#### PROBLEM DESCRIPTION:
Starting at the first line of the data, print each line verbatim up to and including the line bearing "Select the US column header", omitting pictures.

#### DATA IN THIS EXERCISE:
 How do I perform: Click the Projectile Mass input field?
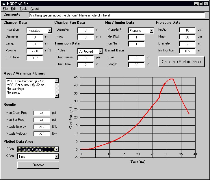coord(187,37)
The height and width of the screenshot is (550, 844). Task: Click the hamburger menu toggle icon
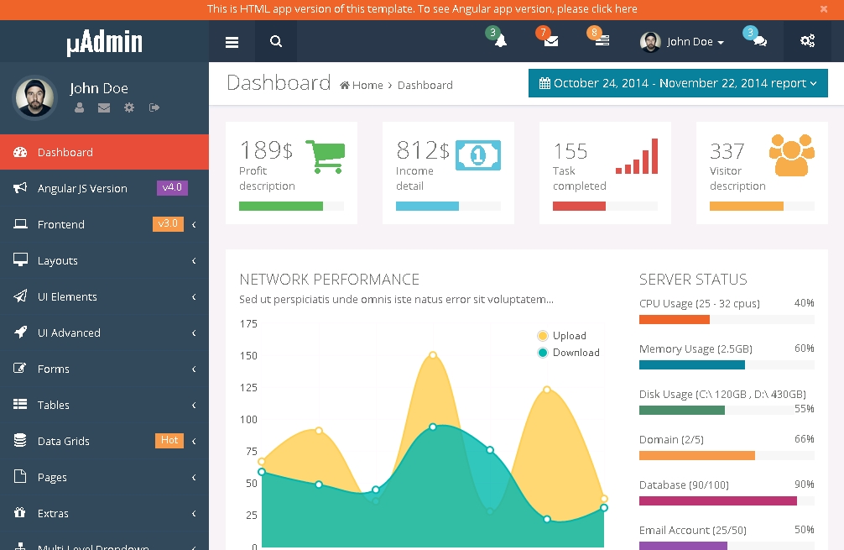(x=232, y=42)
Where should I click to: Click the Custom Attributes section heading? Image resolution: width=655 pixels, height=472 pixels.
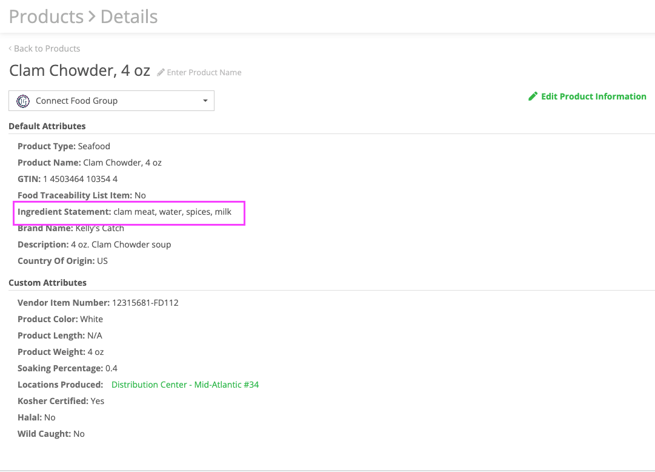pyautogui.click(x=47, y=283)
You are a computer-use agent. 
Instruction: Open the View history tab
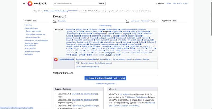[x=145, y=21]
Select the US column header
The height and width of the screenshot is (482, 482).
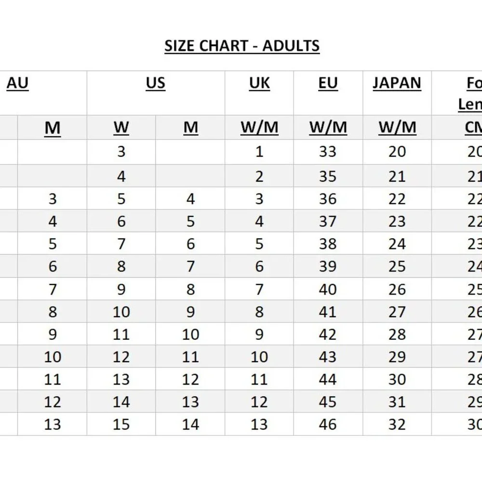tap(155, 83)
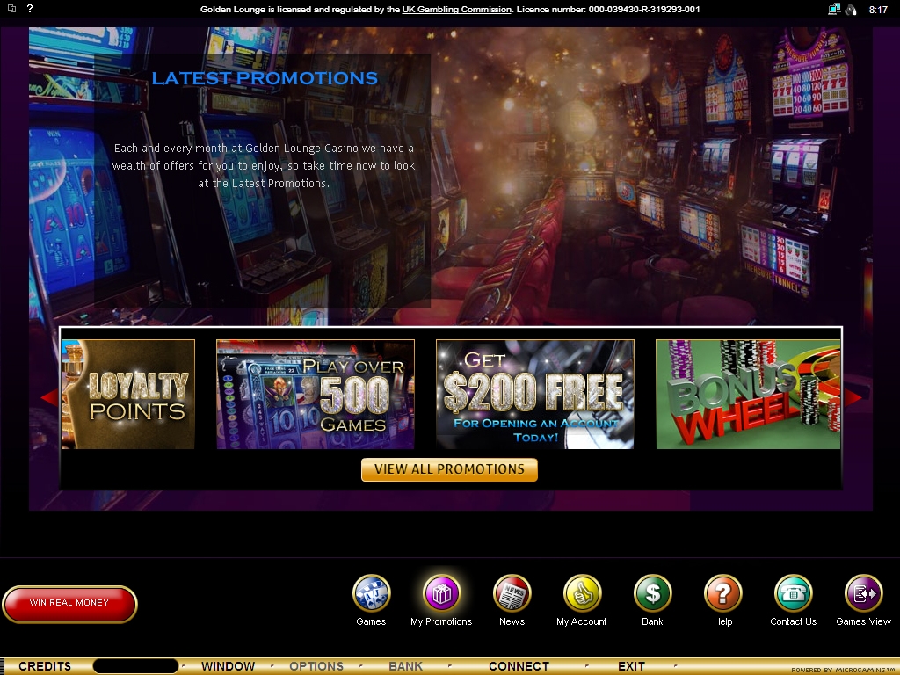This screenshot has height=675, width=900.
Task: Open the Games lobby icon
Action: click(371, 594)
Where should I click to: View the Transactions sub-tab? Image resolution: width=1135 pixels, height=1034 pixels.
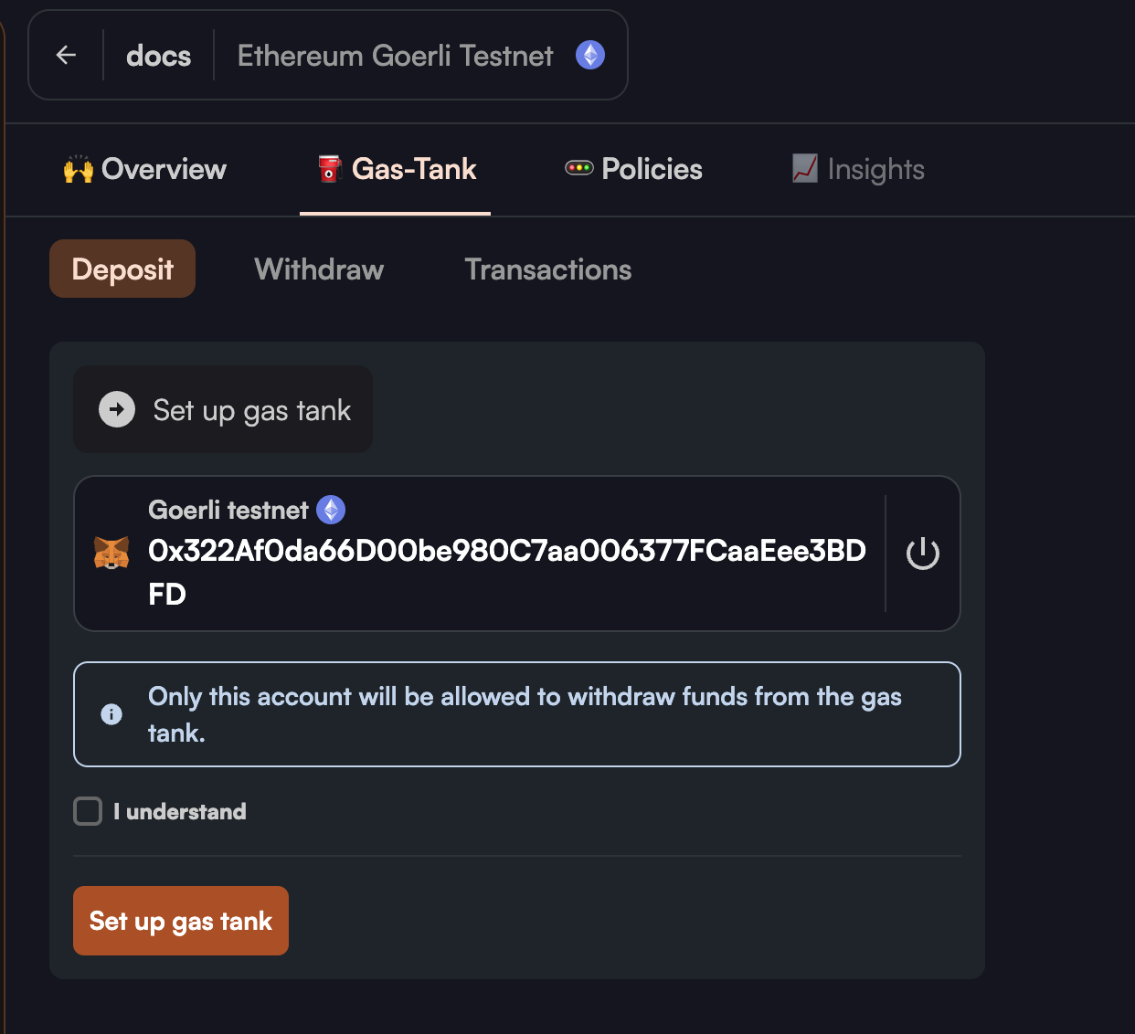pyautogui.click(x=548, y=269)
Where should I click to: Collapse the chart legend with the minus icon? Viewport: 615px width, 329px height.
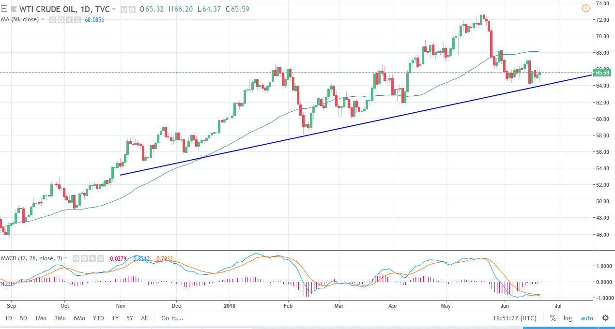(4, 8)
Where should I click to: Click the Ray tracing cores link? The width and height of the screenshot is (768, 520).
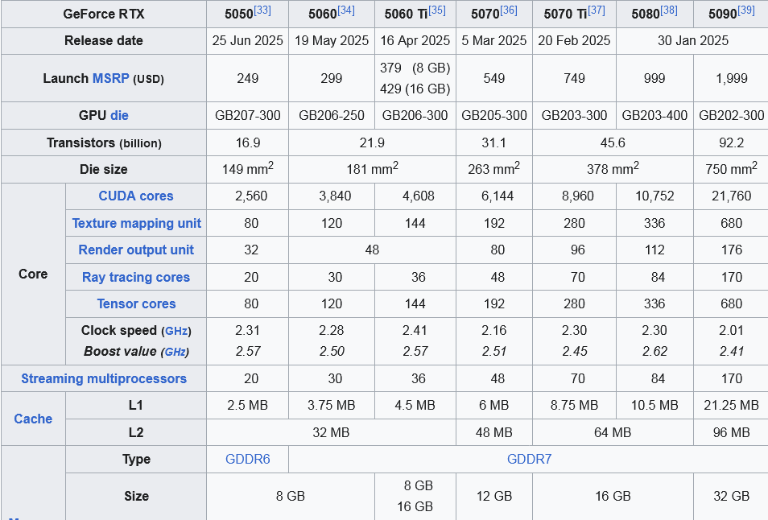(x=135, y=277)
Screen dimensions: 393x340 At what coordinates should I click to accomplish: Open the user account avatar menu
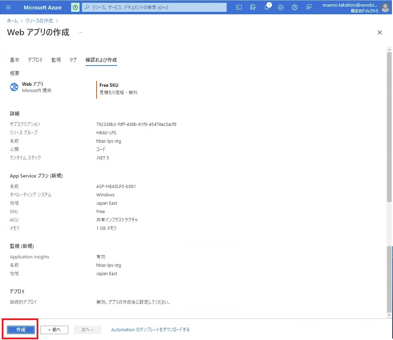click(x=385, y=7)
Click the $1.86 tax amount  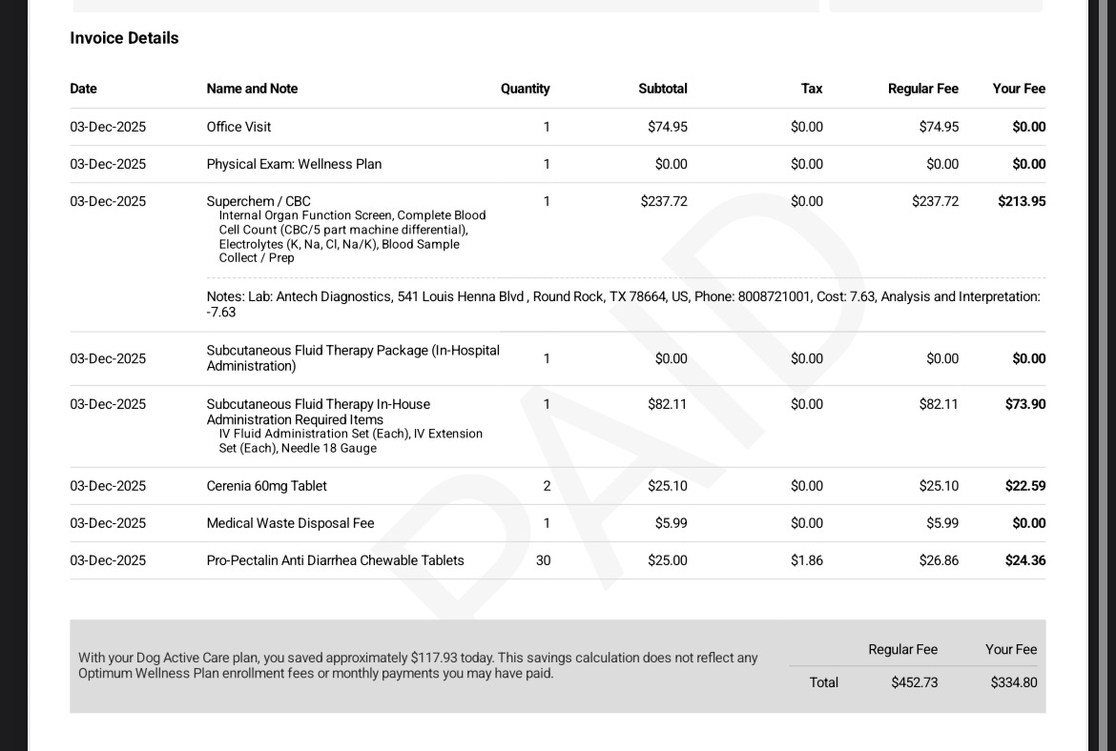[x=806, y=560]
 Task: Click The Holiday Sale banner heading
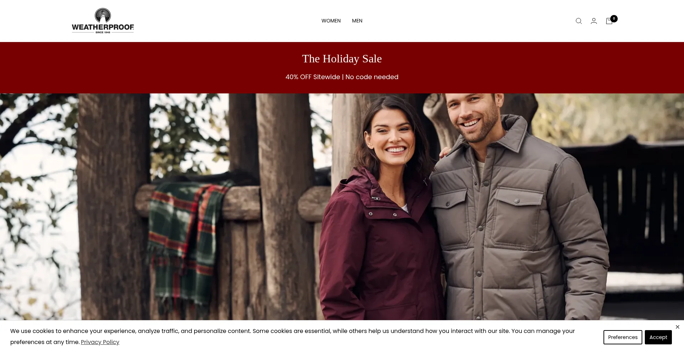click(x=342, y=58)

#### SOLUTION:
 How do I perform: Click the Projectile Mass input field?
coord(187,37)
The height and width of the screenshot is (550, 844). Task: Click the hamburger menu toggle icon
(x=232, y=42)
Where should I click to: Click the Custom Attributes section heading? Image resolution: width=655 pixels, height=472 pixels.
pyautogui.click(x=47, y=283)
You are a computer-use agent. 
Instruction: Open the View history tab
[x=145, y=21]
Select the US column header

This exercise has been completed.